DOI https://doi.org/10.36487/ACG_rep/1915_69_Finucane
Cite As:
Robinson, SL & Finucane, SJ 2019, 'Key outcomes of functional benchmarking for waste rock landform closure at a Western Australian iron ore mine', in AB Fourie & M Tibbett (eds),
Mine Closure 2019: Proceedings of the 13th International Conference on Mine Closure, Australian Centre for Geomechanics, Perth, pp. 871-882,
https://doi.org/10.36487/ACG_rep/1915_69_Finucane
Abstract:
The initial closure design for a waste rock landform (WRL) at an iron ore mine in the Mid West region of Western Australia (WA) was based on a traditional linear slope design, but this changed to a concave slope design when new studies demonstrated that this would provide better long-term stability and protection against erosion. As the use of concave slopes in WRL closure is still relatively new in WA, and tall concave slopes are not common in the Mid West region, a benchmarking study was conducted to increase stakeholder confidence in the revised closure design.

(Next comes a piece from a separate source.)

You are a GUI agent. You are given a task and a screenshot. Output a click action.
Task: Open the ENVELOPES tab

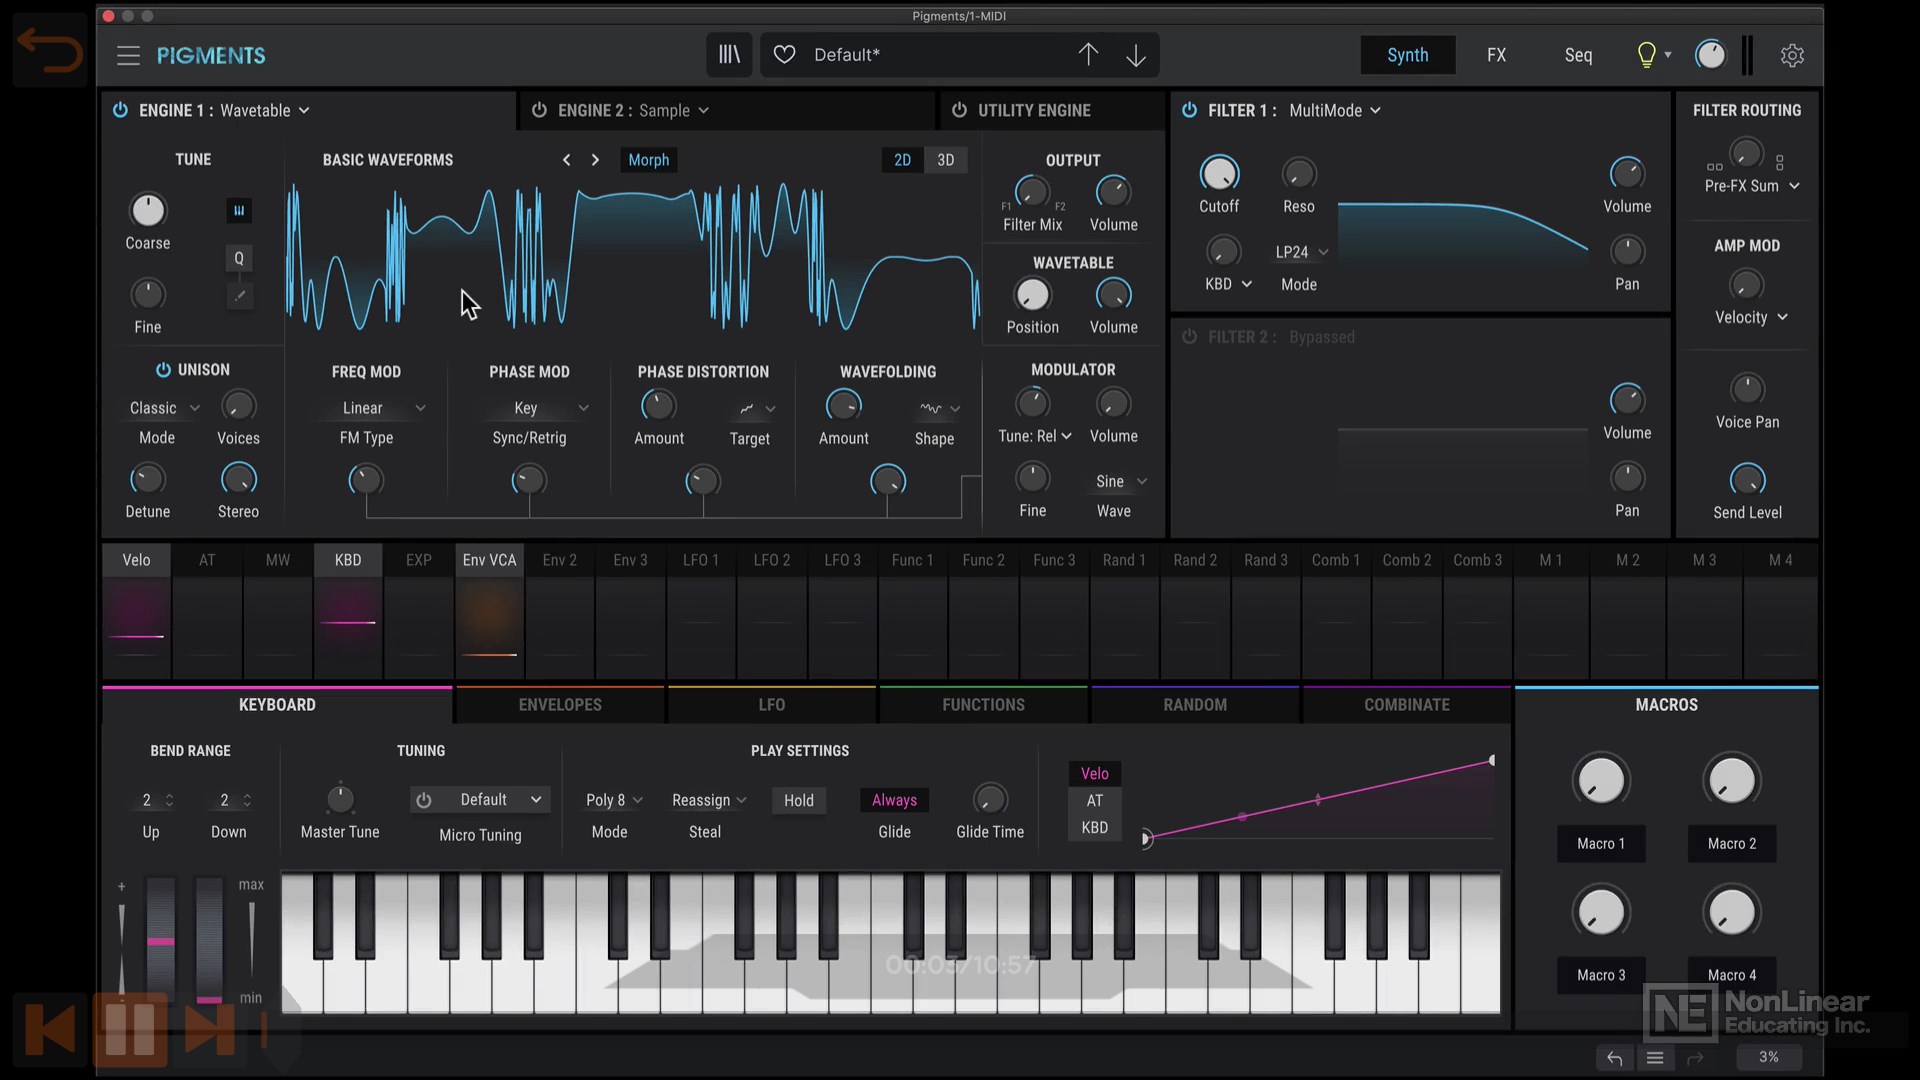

The benchmarking study examined key lessons from six mines in WA where tall concave slopes had been implemented or were proposed as part of WRL closure, and six mines where linear slopes had been implemented or were proposed. The latter sites were included to provide information on WRL closure in the Mid West and adjacent Pilbara regions.
As a result of this study, it was found that a high standard of WRL closure implementation occurs when waste rock and topsoil characterisation, closure risk assessments, surface drainage studies, erosion modelling and other investigations are conducted as part of closure planning. Further, it was found that the likelihood of achieving acceptable WRL closure outcomes increased significantly when well-qualified and experienced operators along with an appropriate fleet were utilised for the closure earthworks, and careful attention was paid to construction controls and tolerances.
The outcomes of the study were used to refine the closure risk assessment and risk management measures proposed for WRL closure at the iron ore mine for which the benchmarking was conducted. Subsequently, the revised WRL closure design and an updated Mine Closure Plan were approved by the WA mining regulator. In issuing this approval, the regulator stated that the exercise was “particularly useful and should be encouraged throughout industry’ and was a ‘potentially powerful agent for use in mine closure [planning]”.
This paper summarises the benchmarking methodology and discusses the key findings of the benchmarking study, including the main success factors and key challenges associated with the use of concave slope designs in closing WRLs. The way in which the study outcomes were used to refine the WRL closure design and closure risk assessment for this iron ore mine is also discussed.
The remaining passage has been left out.